======== Texto apresentado

Cafezal

Tesouro das Matas de Minas

A história de um paulistano que deixou a vida urbana para se dedicar à produção de cafés em Alto Caparaó e se tornar referência em qualidade na região

A BR-262 é a estrada que liga Vitória, no Espírito Santo, ao Alto Caparaó, em Minas Gerais, pequeno município situado na divisa entre os estados. Pelo trajeto, inúmeros cafezais mostram que o plantio dos grãos é símbolo da economia da região. Passando pela cidade de Pedra Azul (ES) e por outras graciosas cidades capixabas, após cinco horas de viagem, chega-se a solo mineiro, na Zona da Mata, ou melhor, na região de Matas de Minas, como é chamada. É lá que está a Fazenda Ninho da Águia, batizada assim por ser reduto de oficiais da aeronáutica no passado. A propriedade vem ganhando destaque no mercado de cafés pela qualidade dos grãos produzidos em altitude elevada, média de 1.300 metros. As terras da fazenda fazem fronteira com o Parque Nacional do Caparaó, onde está situado o Pico da Bandeira, um dos pontos mais altos do País. E, embora a geada e o tempo frio sejam companheiros de quem mora por lá, a paisagem cinematográfica e o solo fértil não deixam dúvidas de que se trata de um bom lugar para viver.

A história da fazenda começa com Aides Gomes Monteiro. Nascido em Alto Caparaó, ele migrou para São Paulo na década de 1960 para tentar a vida na capital. A ideia também era buscar reconhecimento das montanhas de Caparaó e depois voltar para ointerior. Por São Paulo ficou, estabeleceu comércio e, quando percebeu, o então presidente da República, Jânio Quadros, havia passado por sua terra natal e transformado a região em Parque Nacional do Caparaó. Sempre com a vontade de voltar, passou a investir em terras por lá e, em 1970, começou a plantar café.

Não foi fácil. O clima frio assustava. Aides conta que, no início da plantação, a geada queimava os novos cafés. “A região era considerada ruim para o plantio de cafés, porque as pessoas não tinham conhecimento de como cultivá-los e achavam que o frio era um empecilho. Elas colhiam, secavam os grãos no terreiro de chão e os deixavam expostos ao sol e à chuva; assim, eles fermentavam, o que estragava a qualidade do café. Então, foi difícil sabermos como obter bons cafés”, conta. Mesmo assim, ele seguiu com a plantação, cultivada por terceiros, conciliando-a com os negócios na capital.

================
======== Itens apresentados

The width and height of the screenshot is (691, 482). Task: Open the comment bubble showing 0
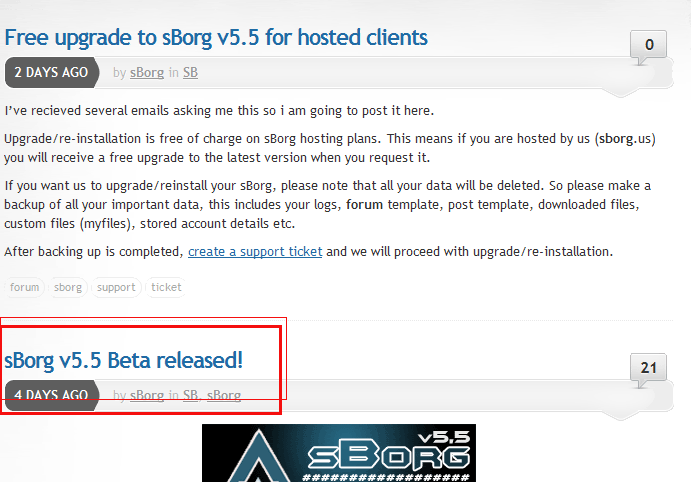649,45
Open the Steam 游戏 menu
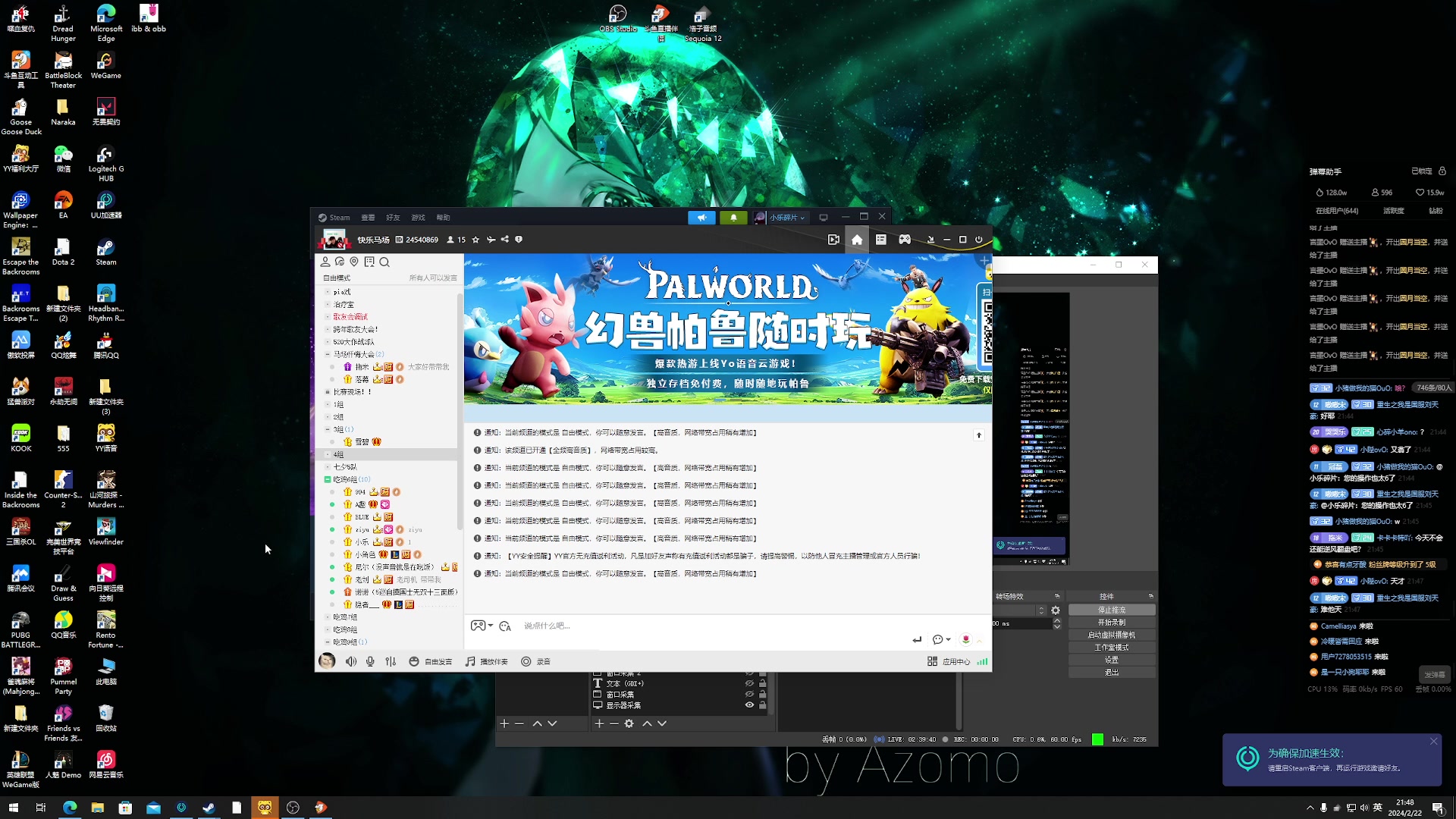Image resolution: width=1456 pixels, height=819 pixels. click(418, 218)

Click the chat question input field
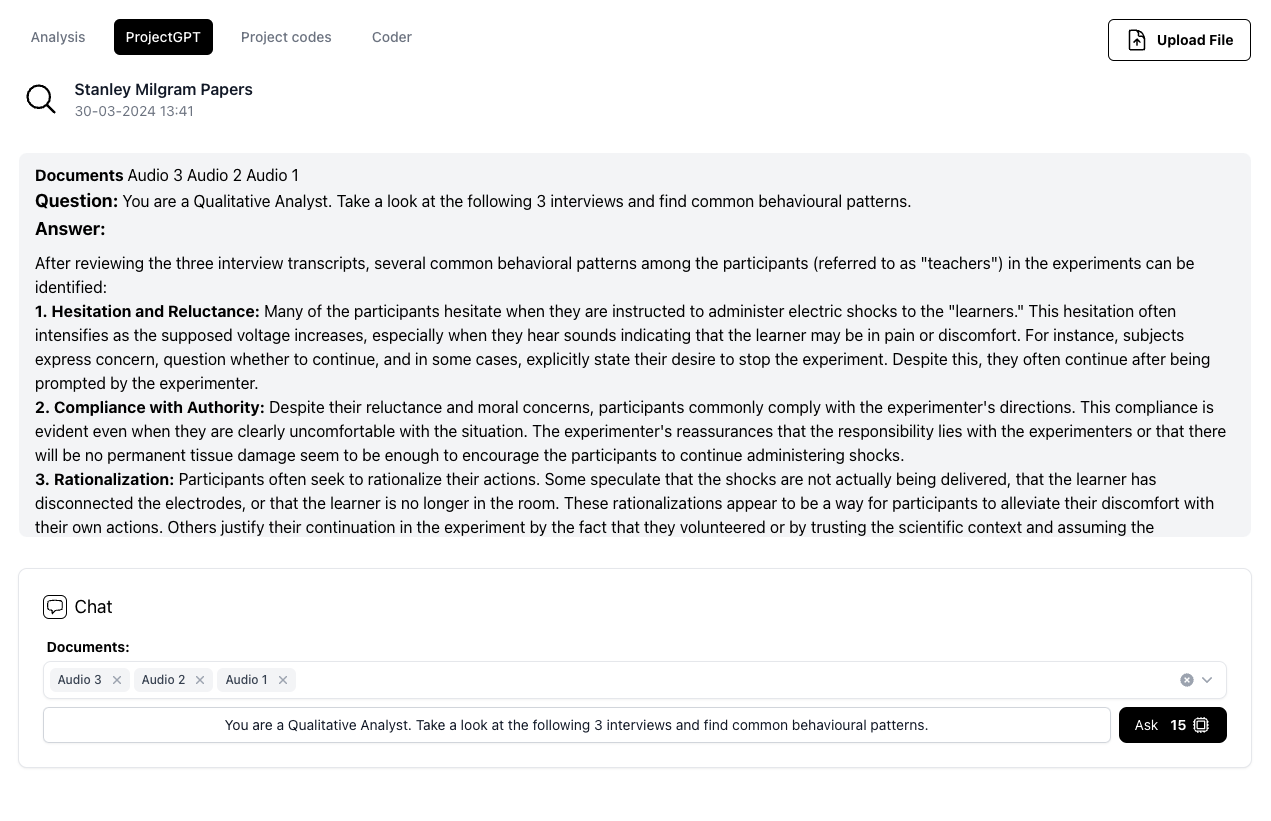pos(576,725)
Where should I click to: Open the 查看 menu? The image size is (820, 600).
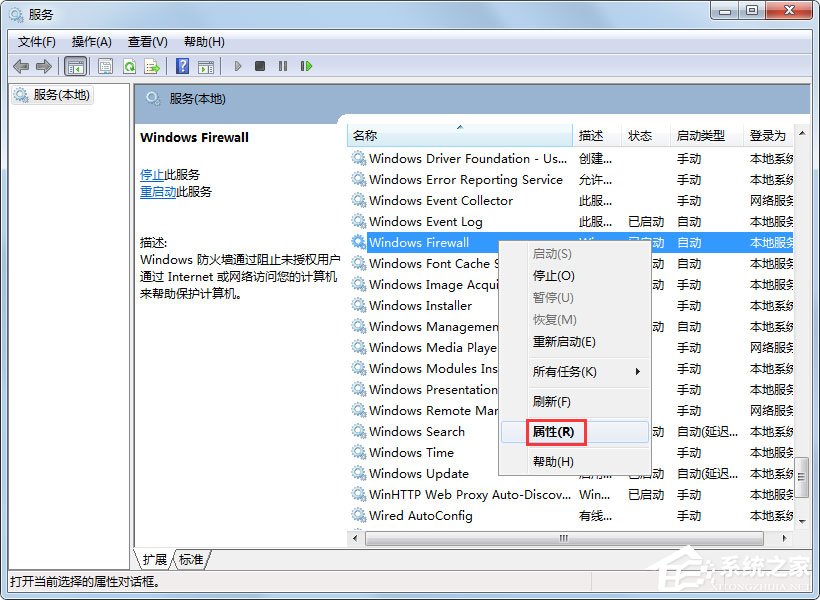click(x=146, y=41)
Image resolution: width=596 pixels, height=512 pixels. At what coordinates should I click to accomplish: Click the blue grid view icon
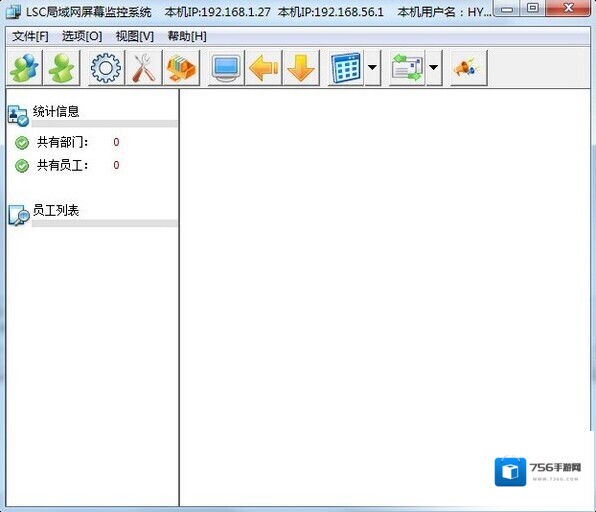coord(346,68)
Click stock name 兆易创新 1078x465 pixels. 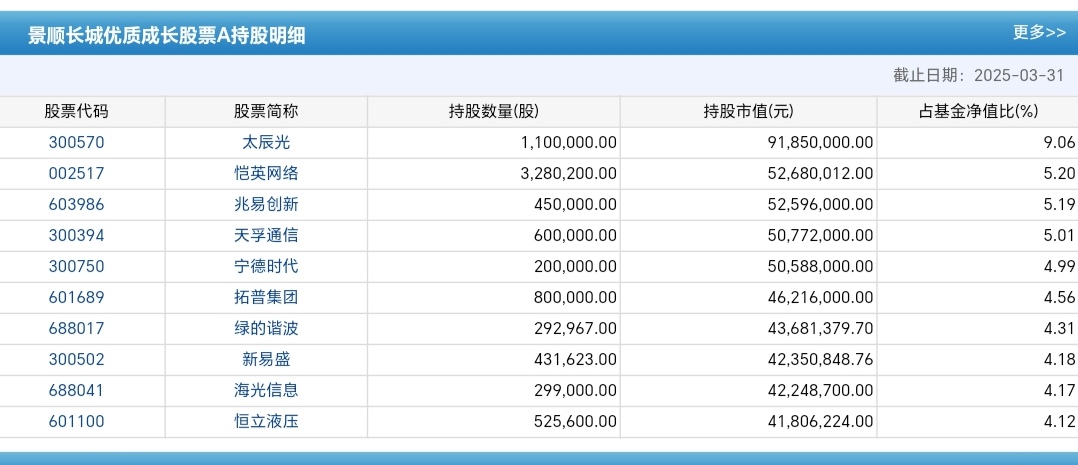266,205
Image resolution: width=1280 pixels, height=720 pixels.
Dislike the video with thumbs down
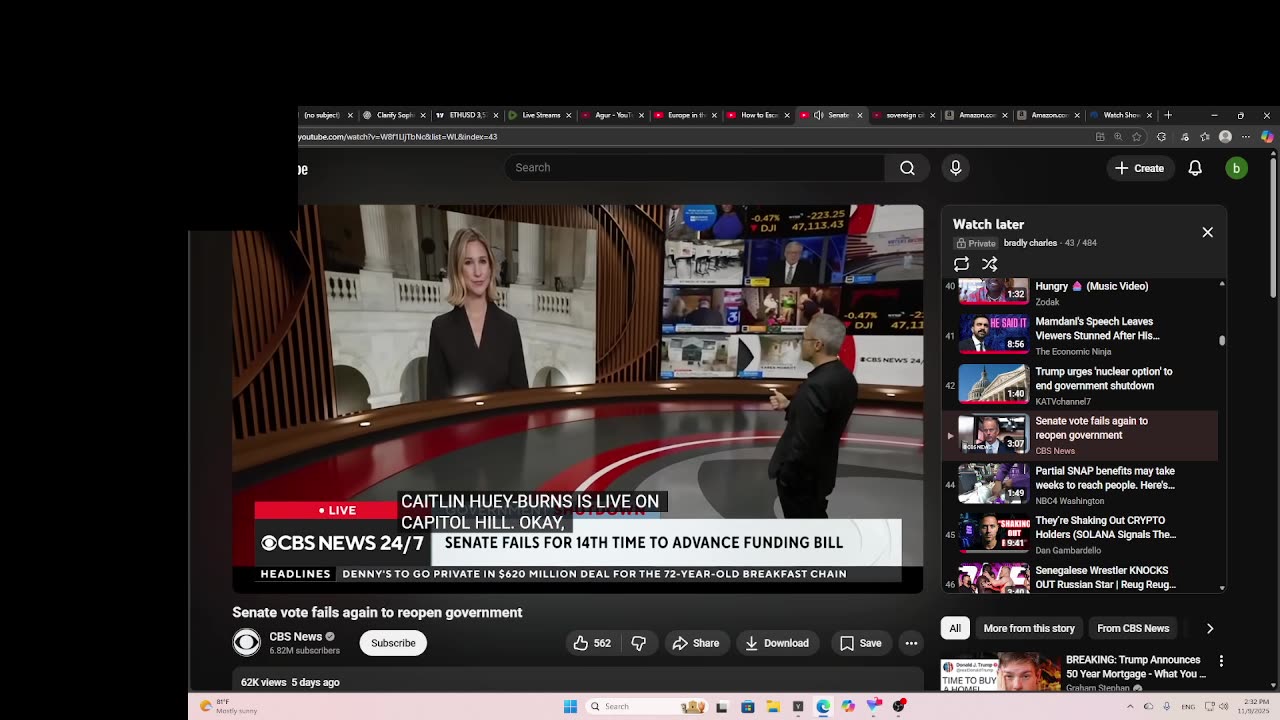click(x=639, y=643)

================

Objetivo> Retome o texto sobre a Fazenda Ninho da Águia e prossiga a narrativa a partir da última frase.

Resposta>
Do surfe ao café

Da união de Aides com sua esposa, Shirlei Barrossa Monteiro, nasceram Clayton, Gabriela e Sheyla. Primogênito paulistano, apreciador da natureza, tanto de praias, como de montanhas, Clayton viveu parte da vida no bairro do Brooklin, em São Paulo. Ele gostava de curtir o litoral paulistano e para surfar não tinha tempo ruim. “Às vezes, em plena quarta-feira, eu pegava o carro e ia para Ubatuba surfar, não queria saber de nada, a não ser curtir a vida”, relembra Clayton. Após ter servido o exército no Forte de Itaipu, na Praia Grande (SP), era hora de decidir o rumo que seguiria, já que estava com 22 anos de idade. Seu tio, José Gomes, irmão de seu pai, produtor de cafés em Alto Caparaó, decidiu então lhe fazer uma proposta. “Por que você não vem cuidar da plantação de seu pai? O trabalho com café é de apenas seis meses, e nos outros seis você fica de folga”, propôs. Clayton, que nas férias viajava para a propriedade do pai e gostava do local por estar em frequente contato com a natureza, resolveu abraçar a ideia. “Já tem quase 18 anos que estou na fazenda e estou esperando esses seis meses de folga até hoje”, brinca.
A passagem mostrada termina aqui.